Consultar al ciudadano

El consentimiento informado es la aprobación de algo. Un servicio médico, por ejemplo. A través de este instrumento la persona enferma se entera, con el lujo de detalles que amerita —y que necesita—, para que sobre él pueda hacerse una intervención quirúrgica a la medida de los derechos que le asisten.

Entender los peligros, el avance de su enfermedad, la necesidad de la operación. Es una obligación. Y lo es en el entendido de que respeta un elemento fundamental del ser humano: su autonomía. La individualidad. Las preferencias. Pasar por encima de esto es un retroceso enorme en términos de derechos.

La Corte Constitucional nos recordó hace poco que, en lo que tiene que ver con el servicio militar obligatorio, las cosas van por el mismo camino. El caso es sencillo: Alejandro Cobo Montoya se graduó de bachiller en 2008 y fue incorporado hace un año como soldado regular del Ejército Nacional. El error de la institución castrense fue no consultarle si, en efecto, quería asumir como soldado dentro de esta modalidad. Firmó dos documentos y lo montaron en un camión rumbo a Larandia, Caquetá. Su madre demandó a través de una tutela. Ella quería que lo trasladaran como soldado bachiller a Bogotá; sin embargo, el derecho de petición que envió al Ejército, antes de acudir a la tutela, fue respondido con el argumento de que él había aprobado que todo fuera de esa manera.

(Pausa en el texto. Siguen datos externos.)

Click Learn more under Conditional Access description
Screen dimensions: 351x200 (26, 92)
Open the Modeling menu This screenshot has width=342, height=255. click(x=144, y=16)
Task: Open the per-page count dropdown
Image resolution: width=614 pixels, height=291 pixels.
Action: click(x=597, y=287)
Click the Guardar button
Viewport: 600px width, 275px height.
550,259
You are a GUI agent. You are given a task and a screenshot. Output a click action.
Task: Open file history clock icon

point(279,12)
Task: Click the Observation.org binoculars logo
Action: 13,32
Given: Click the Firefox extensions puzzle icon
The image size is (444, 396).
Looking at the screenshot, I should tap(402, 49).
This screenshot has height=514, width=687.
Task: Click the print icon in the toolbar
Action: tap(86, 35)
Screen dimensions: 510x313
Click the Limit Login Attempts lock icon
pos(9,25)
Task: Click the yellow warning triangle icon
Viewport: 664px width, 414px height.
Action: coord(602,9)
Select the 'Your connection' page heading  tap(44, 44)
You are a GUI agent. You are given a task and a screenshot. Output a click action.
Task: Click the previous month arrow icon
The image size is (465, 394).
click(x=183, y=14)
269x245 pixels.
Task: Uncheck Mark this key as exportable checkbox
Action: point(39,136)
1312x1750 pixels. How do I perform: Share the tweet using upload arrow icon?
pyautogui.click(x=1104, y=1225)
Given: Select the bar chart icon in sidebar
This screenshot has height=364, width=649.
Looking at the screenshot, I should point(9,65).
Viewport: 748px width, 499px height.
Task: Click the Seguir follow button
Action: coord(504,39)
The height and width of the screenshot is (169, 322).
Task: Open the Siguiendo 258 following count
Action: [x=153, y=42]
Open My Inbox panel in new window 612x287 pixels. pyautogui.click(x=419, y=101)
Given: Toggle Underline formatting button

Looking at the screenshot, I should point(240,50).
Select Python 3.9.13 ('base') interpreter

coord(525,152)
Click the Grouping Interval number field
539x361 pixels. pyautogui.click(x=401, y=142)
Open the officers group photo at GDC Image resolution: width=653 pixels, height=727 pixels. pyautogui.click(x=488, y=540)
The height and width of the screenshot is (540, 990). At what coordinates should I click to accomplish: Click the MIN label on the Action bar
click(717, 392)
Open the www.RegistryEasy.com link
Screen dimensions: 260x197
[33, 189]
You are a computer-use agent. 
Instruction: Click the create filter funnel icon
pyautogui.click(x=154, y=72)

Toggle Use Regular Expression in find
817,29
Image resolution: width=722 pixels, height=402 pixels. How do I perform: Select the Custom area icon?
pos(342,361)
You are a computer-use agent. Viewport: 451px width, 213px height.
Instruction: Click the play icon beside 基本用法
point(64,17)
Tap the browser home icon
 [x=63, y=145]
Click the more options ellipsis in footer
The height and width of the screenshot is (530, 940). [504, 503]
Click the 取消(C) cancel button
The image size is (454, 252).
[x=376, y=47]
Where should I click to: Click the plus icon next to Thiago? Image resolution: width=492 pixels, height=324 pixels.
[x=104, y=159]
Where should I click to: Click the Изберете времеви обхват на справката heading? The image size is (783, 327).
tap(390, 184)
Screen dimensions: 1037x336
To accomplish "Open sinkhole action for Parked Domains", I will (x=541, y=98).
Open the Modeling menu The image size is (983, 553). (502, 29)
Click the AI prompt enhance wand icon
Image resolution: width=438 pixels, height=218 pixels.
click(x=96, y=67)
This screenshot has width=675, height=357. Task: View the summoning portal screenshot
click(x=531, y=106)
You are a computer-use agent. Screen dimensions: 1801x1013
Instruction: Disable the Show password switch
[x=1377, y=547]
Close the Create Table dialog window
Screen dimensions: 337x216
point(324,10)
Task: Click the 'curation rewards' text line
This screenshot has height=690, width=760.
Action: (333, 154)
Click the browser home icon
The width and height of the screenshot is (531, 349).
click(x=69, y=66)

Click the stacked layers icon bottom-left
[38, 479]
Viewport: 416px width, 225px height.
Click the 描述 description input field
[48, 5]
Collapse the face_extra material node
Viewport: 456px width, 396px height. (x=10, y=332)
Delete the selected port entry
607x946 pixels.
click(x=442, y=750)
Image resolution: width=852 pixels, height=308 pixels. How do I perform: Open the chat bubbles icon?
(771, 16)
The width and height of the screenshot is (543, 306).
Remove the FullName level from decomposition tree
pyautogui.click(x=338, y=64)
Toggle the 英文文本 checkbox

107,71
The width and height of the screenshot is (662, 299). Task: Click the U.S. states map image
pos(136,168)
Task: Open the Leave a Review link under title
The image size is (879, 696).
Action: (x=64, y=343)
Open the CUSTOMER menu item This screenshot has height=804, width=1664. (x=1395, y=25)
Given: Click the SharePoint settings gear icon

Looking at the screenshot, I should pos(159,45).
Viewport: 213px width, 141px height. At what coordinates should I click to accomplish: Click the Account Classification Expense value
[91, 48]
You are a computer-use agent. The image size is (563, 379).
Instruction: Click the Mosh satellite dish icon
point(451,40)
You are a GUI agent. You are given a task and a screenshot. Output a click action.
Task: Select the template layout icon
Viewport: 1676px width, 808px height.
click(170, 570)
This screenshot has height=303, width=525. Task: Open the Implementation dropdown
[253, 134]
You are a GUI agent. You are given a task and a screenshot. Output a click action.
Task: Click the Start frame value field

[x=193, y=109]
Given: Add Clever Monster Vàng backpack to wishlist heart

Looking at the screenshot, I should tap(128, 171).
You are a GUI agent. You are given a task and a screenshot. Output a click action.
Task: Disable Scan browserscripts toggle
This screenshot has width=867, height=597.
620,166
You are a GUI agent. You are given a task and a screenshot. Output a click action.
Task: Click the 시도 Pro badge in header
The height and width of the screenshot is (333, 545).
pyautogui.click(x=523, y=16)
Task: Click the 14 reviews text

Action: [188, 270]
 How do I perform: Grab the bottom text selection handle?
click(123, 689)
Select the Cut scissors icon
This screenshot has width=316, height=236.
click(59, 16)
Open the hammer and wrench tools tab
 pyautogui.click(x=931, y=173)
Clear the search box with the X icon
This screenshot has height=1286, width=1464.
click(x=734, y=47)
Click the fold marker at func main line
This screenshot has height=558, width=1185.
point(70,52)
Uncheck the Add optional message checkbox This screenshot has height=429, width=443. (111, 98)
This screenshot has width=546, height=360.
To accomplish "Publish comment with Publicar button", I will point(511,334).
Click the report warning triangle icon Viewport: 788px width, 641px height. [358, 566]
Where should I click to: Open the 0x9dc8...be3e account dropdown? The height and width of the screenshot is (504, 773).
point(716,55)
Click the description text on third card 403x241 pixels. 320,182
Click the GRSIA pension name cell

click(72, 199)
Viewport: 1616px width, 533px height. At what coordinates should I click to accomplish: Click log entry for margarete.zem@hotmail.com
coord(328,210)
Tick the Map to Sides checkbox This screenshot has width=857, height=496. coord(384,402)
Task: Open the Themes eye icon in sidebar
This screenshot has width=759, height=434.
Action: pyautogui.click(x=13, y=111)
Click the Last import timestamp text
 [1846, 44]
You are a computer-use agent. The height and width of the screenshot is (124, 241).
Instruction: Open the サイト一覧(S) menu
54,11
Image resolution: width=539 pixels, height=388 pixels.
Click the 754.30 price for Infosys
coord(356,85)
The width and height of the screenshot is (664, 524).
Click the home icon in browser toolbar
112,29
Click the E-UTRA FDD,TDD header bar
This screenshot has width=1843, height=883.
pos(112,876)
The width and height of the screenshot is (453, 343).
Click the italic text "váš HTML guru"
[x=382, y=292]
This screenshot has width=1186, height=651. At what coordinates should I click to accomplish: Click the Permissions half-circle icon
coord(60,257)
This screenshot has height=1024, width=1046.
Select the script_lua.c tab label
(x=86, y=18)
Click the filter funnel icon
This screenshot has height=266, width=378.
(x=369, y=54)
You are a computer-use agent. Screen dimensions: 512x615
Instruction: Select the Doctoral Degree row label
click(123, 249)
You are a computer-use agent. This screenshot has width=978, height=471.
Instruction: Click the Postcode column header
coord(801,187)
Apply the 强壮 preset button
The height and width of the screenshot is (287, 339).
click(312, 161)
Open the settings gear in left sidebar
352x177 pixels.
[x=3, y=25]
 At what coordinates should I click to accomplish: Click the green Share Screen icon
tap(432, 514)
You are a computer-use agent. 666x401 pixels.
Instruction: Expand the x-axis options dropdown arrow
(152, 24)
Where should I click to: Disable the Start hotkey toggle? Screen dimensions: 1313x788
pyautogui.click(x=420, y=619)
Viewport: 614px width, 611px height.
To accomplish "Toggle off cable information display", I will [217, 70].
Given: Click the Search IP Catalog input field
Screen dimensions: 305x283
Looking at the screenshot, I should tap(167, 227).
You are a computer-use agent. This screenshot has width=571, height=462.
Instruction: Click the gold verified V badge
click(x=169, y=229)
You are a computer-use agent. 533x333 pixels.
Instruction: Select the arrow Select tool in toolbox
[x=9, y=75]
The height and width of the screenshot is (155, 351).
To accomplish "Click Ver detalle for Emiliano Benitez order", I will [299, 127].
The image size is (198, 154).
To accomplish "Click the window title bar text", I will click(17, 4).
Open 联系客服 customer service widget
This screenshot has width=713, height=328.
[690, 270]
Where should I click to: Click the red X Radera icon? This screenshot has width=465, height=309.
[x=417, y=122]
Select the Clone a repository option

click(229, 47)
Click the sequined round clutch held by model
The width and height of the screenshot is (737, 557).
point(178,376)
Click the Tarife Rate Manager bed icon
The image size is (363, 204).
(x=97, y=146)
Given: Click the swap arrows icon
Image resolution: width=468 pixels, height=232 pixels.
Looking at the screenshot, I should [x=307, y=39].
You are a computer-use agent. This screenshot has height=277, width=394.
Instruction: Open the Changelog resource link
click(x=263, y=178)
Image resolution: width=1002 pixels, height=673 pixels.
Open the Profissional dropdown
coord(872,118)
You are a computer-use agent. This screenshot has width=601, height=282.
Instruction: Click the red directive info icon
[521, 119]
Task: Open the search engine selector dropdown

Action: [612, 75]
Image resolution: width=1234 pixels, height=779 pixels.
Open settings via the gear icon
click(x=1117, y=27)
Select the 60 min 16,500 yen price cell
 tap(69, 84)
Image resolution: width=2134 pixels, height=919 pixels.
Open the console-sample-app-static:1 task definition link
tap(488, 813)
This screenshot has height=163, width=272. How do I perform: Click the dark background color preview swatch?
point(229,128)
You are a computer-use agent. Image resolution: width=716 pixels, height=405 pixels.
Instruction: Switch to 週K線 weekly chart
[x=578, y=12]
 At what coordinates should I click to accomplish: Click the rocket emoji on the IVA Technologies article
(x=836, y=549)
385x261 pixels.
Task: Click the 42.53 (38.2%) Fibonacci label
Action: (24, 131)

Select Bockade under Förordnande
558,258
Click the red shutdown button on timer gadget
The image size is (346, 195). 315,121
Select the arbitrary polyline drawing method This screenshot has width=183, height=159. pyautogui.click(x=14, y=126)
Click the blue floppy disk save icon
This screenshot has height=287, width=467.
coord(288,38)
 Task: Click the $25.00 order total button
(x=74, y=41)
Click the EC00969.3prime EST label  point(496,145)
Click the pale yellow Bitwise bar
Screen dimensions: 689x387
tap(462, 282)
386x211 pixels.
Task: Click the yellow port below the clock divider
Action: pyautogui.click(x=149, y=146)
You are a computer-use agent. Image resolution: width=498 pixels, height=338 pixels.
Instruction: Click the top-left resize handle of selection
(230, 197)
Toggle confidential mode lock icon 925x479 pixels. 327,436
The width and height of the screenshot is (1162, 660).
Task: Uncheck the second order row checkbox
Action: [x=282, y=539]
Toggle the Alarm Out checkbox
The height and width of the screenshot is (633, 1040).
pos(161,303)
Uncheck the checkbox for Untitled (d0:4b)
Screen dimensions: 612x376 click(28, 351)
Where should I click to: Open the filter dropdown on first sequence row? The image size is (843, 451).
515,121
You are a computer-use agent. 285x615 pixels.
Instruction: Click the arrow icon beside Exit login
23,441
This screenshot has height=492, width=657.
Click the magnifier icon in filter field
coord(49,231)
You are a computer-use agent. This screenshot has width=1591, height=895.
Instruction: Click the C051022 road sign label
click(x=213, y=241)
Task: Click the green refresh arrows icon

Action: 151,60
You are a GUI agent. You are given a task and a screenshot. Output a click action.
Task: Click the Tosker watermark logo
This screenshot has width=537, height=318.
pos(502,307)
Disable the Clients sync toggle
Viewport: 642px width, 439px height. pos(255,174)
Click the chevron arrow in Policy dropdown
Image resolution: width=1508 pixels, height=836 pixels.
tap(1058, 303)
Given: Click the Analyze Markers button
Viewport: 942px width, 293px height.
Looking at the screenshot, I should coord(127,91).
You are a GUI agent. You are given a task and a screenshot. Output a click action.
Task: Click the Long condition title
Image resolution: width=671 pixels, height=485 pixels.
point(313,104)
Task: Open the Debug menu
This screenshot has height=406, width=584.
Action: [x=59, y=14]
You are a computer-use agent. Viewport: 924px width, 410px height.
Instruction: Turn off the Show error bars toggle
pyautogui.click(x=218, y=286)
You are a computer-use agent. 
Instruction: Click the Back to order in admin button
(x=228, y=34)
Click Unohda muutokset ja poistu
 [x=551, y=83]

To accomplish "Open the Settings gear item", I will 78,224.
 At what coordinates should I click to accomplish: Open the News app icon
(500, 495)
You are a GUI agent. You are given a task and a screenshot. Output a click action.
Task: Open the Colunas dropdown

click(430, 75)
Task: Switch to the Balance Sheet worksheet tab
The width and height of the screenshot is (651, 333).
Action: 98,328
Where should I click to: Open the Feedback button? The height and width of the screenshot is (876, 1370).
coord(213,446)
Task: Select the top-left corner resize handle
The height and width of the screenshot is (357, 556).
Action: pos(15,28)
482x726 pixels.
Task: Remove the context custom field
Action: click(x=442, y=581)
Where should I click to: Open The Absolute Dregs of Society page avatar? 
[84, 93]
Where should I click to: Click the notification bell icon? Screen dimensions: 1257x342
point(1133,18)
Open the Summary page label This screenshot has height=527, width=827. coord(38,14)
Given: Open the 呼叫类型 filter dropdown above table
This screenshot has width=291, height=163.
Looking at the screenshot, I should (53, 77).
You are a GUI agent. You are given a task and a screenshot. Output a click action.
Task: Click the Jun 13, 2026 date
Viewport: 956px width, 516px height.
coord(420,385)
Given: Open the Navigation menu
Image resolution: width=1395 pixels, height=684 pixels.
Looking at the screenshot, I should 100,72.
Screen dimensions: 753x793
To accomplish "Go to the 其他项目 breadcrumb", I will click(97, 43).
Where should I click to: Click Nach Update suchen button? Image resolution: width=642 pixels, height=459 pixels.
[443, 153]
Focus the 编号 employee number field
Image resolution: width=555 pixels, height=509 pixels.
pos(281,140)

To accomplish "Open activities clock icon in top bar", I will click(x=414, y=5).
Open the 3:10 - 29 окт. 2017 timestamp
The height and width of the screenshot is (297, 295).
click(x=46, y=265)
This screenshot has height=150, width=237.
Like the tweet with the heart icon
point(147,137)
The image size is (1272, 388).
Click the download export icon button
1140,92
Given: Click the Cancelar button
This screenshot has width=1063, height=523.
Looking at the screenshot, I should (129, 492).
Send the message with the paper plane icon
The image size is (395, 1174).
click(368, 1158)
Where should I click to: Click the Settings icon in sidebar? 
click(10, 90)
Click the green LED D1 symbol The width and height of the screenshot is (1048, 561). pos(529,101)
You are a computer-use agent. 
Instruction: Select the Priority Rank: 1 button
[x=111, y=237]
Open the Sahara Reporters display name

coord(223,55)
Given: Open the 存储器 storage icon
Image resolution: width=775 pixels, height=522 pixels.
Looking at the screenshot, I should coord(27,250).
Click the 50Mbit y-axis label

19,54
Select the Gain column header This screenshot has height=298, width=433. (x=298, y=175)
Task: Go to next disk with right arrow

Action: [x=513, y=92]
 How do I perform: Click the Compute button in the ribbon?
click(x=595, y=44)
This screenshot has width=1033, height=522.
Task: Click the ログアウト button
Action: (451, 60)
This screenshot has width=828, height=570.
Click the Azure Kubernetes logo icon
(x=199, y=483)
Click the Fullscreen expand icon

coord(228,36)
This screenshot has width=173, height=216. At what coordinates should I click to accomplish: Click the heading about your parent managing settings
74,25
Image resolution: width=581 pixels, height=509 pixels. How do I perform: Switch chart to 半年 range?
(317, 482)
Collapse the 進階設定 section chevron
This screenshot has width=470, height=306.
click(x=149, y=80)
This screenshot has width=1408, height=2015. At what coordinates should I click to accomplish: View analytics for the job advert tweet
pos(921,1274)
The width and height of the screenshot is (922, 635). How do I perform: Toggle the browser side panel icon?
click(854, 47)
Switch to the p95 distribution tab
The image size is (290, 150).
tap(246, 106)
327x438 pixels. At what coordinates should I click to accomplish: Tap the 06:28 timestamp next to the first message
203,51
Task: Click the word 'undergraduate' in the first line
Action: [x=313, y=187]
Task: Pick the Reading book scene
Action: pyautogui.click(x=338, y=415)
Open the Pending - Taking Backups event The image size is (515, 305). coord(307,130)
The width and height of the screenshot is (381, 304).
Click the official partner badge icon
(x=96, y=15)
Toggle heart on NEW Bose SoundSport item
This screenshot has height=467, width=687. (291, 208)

La Corte Constitucional no opinó igual. Frenó todo. La sentencia T-976 de 2012, como lo informó este diario ayer, ordenó el traslado del soldado a Bogotá y advirtió a la Dirección de Reclutamiento y Control de Reservas del Ejército Nacional que se cuidara de caer de nuevo sobre los mismos hechos.

Todo por el consentimiento informado, que no es la mera reproducción de una firma en un par de documentos, sino toda una forma de proceder dentro de lo que la ley y la Constitución mandan. Las Fuerzas Armadas, el Ejército, la Armada, la Fuerza Aérea y la Policía Nacional, deben tomar medidas para que la claridad sea mucho mayor. Es decir, como un médico, deben decirle al futuro soldado cuál es la vida que va a llevar eligiendo una de varias modalidades. Los riesgos, las responsabilidades, los derechos. O, como diría la misma Corte, “un espacio de intercomunicación, interrelación e interacción entre los actores involucrados”. De lo contrario, no hay consentimiento. ¿Cómo puede haberlo sin una información clara detrás? Esas consideraciones, a veces, se nos escapan. Pero son acaso fundamentales.

Buen precedente el que sienta la Corte Constitucional. Sería oportuno establecer unos protocolos de información, que sean además amables y entendibles, con aquellos que están a punto de ingresar al servicio militar. No hay que olvidar que la autonomía es lo que está en juego.

Así como dimos el respaldo a la objeción a prestar el servicio militar cuando existan profundas convicciones morales o políticas que les impidan a los ciudadanos portar o hacer uso de armas —un avance incalculable en términos de derechos fundamentales—, damos ahora el respaldo a esta decisión.

La medida de nuestros derechos está dada en gran parte por las libertades que tenemos, ya no como miembros de un cuerpo colectivo que exige ciertas cosas, sino como individuos autónomos que pueden elegir un modo de vida particular que no riña con el de los demás. Verlo de otra forma es devolvernos, por lo menos, dos siglos en la historia.